Upper left - early scab infection on bottom surface of leaf; upper right - late season scab with top surface lesions; lower left - early scab on fruit; lower right - late season scab.
If not controlled, the disease can cause extensive losses (70% or greater) where humid, cool weather occurs during the spring months. Losses result directly from fruit or pedicel infections, or indirectly from repeated defoliation which can reduce tree growth and yield.
Apple scab can be observed on leaves, petioles, blossoms, sepals, fruit, pedicels, and less frequently, on young shoots and bud scales. The first lesions are often found on the lower surfaces of leaves as they emerge and are exposed to infection in the spring. Later, as the leaves unfold, both surfaces are exposed and can become infected. Young lesions are velvety brown to olive green and have feathery indistinct margins (top left). With time, the margins become distinct, but they may be obscured if several lesions coalesce. Young leaves may become curled, dwarfed, and distorted when infections are numerous. The lesions may remain on the upper and lower surfaces for the entire growing season (top right). Lesions per leaf can vary and, if severe, cover the entire surface of the leaf causing "sheet scab."
Lesions on young fruit appear similar to those on leaves (Lower left), but as the infected fruit enlarge, the lesions become brown and corky. Infections early in the season can cause fruit to develop unevenly as uninfected portions continue to grow. Cracks can appear in the skin and flesh (lower right). The entire fruit surface is susceptible.
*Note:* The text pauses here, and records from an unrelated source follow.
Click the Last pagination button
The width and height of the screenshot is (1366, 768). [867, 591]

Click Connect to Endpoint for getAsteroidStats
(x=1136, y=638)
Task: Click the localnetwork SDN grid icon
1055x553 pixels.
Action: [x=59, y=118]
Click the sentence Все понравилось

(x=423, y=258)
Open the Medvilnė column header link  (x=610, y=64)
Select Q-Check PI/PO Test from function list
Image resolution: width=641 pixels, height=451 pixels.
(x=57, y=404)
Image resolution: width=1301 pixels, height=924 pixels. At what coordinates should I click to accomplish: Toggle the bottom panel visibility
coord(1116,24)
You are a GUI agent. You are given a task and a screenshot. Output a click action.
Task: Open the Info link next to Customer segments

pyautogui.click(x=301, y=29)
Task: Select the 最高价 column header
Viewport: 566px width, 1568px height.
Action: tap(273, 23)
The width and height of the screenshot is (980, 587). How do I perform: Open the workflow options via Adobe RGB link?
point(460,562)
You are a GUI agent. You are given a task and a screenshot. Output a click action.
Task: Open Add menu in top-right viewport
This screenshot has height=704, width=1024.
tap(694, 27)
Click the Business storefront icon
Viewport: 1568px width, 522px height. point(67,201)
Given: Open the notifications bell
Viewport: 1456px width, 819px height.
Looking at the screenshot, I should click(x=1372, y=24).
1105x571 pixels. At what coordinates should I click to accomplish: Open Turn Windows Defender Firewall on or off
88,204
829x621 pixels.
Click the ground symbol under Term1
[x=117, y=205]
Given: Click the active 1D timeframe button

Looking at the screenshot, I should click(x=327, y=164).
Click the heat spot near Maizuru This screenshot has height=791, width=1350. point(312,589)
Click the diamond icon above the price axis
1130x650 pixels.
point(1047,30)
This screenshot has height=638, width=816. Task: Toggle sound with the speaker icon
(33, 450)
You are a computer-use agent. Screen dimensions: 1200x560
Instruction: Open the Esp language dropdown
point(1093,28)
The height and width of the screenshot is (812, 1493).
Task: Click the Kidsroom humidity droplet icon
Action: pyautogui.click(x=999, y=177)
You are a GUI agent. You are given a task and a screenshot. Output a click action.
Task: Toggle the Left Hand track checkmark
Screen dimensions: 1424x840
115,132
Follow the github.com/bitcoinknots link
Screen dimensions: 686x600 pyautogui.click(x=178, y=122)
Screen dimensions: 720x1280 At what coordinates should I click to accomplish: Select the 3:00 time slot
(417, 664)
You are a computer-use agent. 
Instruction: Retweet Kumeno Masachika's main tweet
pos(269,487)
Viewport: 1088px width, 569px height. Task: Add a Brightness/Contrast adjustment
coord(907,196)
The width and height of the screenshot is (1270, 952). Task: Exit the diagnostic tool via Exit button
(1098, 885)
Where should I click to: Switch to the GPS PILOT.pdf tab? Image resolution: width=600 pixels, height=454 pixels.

The pathogen generally overwinters in fallen leaves and fruit on the orchard floor. As a result, orchards are self-infecting. Primary spores develop during the winter and begin to mature early spring. Around bud break, the first mature spores will be released from the infected leaves and/or fruit. The length of time required for infection to occur depends on the number of hours of continuous wetness and the temperature during the wetting period (Table below). For example, if the average temperature is between 61 to 75 °F, a minimum of 6 hours of leaf wetness is required for spores to be dispersed. Once the primary spores have established infection on the plant tissue, in approximately 9 to 10 days symptoms can be observed. At that time, secondary spores are being produced and will do so the remainder of the season, being dispersed by rain or wind on susceptible tissue.
It is important to scout and control apple scab early in the season to prevent secondary infections from becoming established.
Calculating apple scab infection periods using the Revised Mills Table (adapted from the 2014 - 2015 Penn State Tree Fruit Production Guide).
|Average temperature (°F)a||Wetness (hours)b||Lesion appearance (days)c|
a - Add lowest and highest temperatures during wet period and divide sum by 2 to get average.
b - Calculate hours of wetting by either (1) beginning the count at the time leaves first become wet and ending the count when the relative humidity drops below 90%, or (2) adding consecutive wet periods (hours) if the leaves are again wetted with 8 hours from the time relative humidity dropped below 90%.
c - Number of days required for lesions to appear after infection has been initiated. If conditions are unfavorable for lesion development (prolonged periods above 80°F or very dry weather), additional days may be required.
- Monitor rainfall and duration of wetness closely beginning at green tip since mature spores begin to be released around this time. Peak mature spore release is around bloom time through petal fall. Continue to monitor rainfall and duration of wetness through mid-June as the final mature spores are released during this time.
- Start monitoring for lesions (spots) about 10 to 14 days after bud break, which is when the first symptoms can occur if disease conditions are favorable.
- For each orchard block, follow a "W shape" pattern within the block when scouting. Evaluate 10 trees by examining 20 leaves on each of 5 limbs per tree and record the number of leaves showing any scab lesions.
- Begin with the flower bud (spur) leaves where early infections are most likely to be noticed.
- Start with observing the undersurface of leaves since the undersurface of leaves may become spotted before the top surface. Take notice of early lesions which may be small light brown-black spots.
- As scouting continues during early spring, be sure to observe both the topside and underside of the leaf. Apple scab infection appears as brown velvety lesions, which will become darker as they age.
- After fruit has set, in addition to leaf observations, also examine 20 fruit on each tree and record the number showing any scab lesions. Use this information to better manage scab in the future.